Study material |
......

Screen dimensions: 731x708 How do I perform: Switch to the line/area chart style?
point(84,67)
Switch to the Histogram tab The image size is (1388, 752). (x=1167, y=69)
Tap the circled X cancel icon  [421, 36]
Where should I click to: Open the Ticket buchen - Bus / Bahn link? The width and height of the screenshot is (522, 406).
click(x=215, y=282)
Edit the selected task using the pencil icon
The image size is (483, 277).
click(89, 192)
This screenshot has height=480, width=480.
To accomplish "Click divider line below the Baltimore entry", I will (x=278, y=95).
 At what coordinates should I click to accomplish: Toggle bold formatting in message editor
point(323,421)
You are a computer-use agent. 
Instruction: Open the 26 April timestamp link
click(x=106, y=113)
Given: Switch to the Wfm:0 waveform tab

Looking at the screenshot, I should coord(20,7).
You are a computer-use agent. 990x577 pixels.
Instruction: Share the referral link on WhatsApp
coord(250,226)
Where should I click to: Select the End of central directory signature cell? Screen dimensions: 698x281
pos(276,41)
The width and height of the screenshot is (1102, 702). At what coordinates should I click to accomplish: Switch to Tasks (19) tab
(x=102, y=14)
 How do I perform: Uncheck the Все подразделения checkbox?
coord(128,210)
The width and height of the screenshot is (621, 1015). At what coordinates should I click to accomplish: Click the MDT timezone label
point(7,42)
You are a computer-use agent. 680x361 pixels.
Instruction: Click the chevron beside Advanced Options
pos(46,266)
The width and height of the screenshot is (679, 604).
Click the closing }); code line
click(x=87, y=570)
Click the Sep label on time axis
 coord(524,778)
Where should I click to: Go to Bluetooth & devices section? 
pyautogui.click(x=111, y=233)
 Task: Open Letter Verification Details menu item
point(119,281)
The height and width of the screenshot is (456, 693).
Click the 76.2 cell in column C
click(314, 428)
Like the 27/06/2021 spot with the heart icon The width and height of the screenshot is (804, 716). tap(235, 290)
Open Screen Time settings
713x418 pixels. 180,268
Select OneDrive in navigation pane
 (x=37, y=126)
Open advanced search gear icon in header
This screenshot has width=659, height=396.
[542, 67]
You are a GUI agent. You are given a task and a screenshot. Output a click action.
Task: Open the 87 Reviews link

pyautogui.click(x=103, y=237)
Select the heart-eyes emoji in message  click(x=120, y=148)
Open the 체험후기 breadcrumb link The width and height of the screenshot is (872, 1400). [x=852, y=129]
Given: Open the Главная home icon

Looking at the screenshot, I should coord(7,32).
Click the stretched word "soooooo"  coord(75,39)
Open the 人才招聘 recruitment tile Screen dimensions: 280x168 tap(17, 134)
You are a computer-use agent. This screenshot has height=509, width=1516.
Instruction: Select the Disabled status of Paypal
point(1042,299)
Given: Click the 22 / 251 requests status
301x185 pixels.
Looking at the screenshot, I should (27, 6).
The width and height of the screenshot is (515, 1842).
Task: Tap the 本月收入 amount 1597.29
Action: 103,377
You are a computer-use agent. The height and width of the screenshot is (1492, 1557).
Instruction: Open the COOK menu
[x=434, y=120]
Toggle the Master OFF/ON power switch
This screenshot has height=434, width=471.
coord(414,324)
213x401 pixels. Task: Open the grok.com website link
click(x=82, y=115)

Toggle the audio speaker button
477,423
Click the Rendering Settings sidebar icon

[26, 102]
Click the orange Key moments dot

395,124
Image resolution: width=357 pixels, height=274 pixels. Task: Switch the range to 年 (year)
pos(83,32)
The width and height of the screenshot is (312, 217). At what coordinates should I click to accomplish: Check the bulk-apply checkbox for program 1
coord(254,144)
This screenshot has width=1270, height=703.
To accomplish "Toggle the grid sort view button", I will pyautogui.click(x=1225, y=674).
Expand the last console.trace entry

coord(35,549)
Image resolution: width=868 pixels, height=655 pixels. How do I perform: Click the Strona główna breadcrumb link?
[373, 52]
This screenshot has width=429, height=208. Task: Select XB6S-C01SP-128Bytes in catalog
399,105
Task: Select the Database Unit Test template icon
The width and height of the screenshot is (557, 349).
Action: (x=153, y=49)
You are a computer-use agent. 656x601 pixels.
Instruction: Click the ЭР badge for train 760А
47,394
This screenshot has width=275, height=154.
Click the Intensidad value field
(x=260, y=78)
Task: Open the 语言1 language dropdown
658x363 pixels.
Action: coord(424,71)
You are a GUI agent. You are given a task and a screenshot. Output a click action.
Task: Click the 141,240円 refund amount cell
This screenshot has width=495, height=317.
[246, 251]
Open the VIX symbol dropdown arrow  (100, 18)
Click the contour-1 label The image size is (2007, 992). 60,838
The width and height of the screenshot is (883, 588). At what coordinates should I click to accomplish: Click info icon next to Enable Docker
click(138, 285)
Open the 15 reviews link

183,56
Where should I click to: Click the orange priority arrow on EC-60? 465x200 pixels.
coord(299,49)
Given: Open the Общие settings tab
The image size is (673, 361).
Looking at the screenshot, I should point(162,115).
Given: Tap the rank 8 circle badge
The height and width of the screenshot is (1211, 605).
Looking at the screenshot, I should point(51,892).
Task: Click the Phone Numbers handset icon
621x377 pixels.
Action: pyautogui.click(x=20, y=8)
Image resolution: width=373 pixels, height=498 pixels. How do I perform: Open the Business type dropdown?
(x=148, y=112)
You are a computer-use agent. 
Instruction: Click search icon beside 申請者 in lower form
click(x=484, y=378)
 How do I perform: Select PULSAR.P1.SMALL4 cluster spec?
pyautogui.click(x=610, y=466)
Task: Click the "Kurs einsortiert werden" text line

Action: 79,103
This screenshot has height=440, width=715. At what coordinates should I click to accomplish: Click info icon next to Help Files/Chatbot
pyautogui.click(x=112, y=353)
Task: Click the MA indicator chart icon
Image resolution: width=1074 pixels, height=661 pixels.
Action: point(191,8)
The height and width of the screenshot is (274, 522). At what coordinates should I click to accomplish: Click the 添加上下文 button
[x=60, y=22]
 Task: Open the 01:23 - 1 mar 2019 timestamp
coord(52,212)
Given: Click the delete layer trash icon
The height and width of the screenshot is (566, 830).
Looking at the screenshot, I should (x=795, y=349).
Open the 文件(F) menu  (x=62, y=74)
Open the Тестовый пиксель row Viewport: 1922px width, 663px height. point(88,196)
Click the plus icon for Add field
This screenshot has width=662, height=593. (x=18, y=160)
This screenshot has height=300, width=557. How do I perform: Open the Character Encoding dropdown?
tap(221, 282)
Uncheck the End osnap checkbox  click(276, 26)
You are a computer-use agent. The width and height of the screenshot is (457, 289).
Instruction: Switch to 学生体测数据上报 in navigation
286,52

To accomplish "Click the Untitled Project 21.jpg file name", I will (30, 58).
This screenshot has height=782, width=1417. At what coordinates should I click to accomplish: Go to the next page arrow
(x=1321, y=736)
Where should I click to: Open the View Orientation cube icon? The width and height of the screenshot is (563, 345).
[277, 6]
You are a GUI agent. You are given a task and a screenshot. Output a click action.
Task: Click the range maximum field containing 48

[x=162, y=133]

......

About this exercise | Only a number is wanted here: how many lines of the records above hold the word "computer".

Response below | 8